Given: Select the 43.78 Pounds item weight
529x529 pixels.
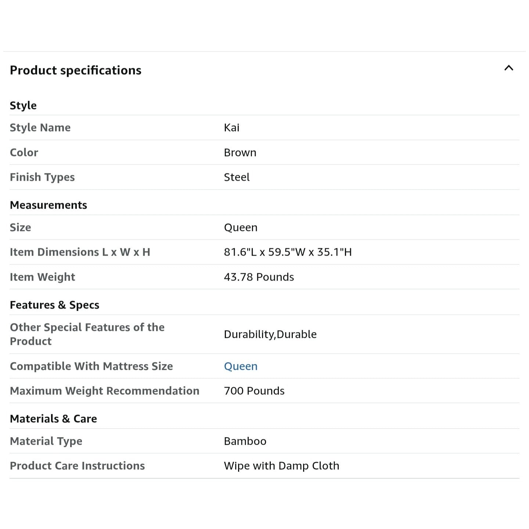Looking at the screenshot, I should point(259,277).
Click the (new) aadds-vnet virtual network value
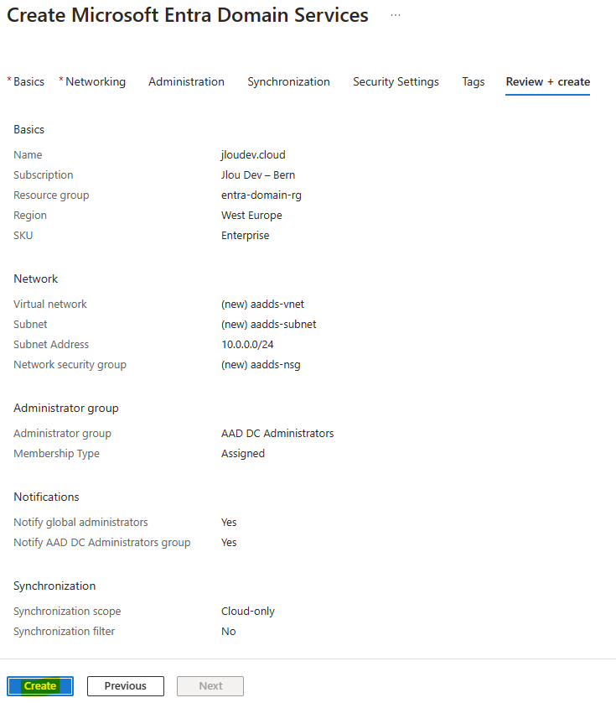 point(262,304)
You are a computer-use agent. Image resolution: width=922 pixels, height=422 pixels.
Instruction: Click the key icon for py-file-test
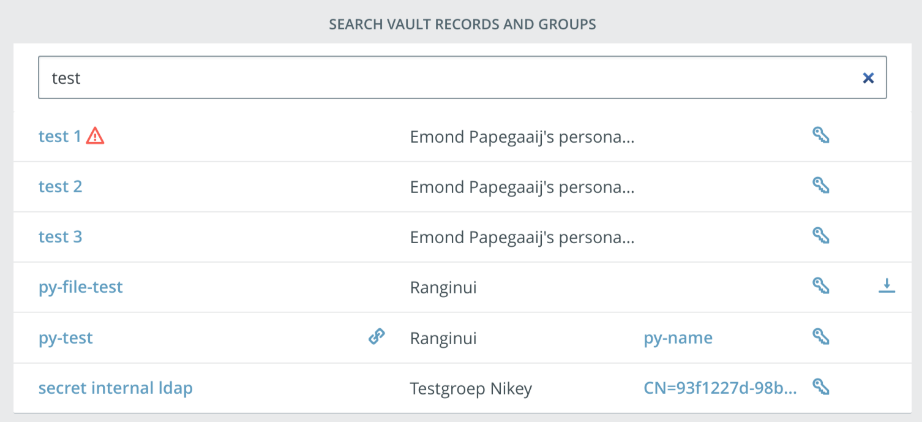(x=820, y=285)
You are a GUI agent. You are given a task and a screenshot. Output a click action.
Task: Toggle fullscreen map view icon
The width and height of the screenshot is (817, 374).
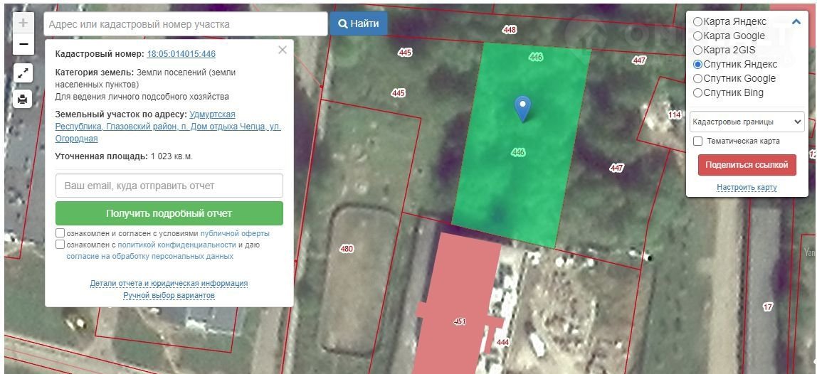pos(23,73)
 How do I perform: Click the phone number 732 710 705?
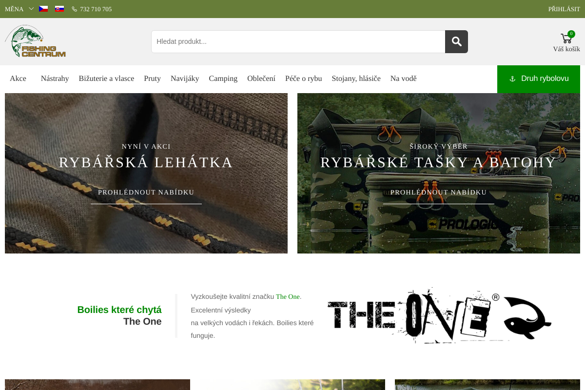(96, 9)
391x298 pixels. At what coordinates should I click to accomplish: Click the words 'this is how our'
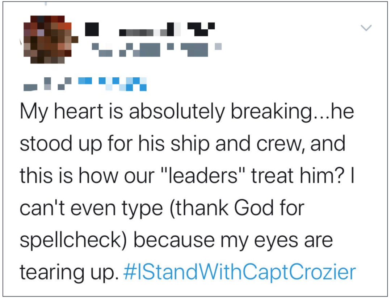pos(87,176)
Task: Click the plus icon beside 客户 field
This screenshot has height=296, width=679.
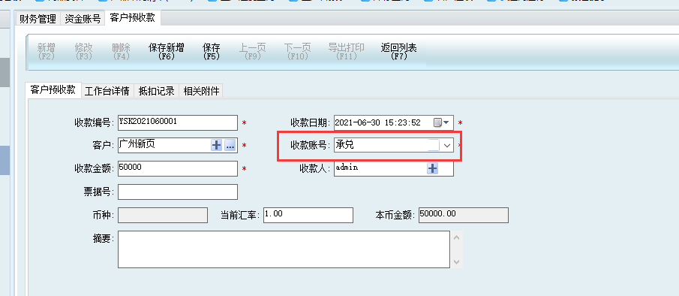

Problem statement: Search the entries for the word "agent" and gather every line where it appears.

Written answer:
You are a computer-use agent. Image resolution: width=922 pixels, height=422 pixels.
You are a GUI agent. You are given a task and a screenshot. Output a click action.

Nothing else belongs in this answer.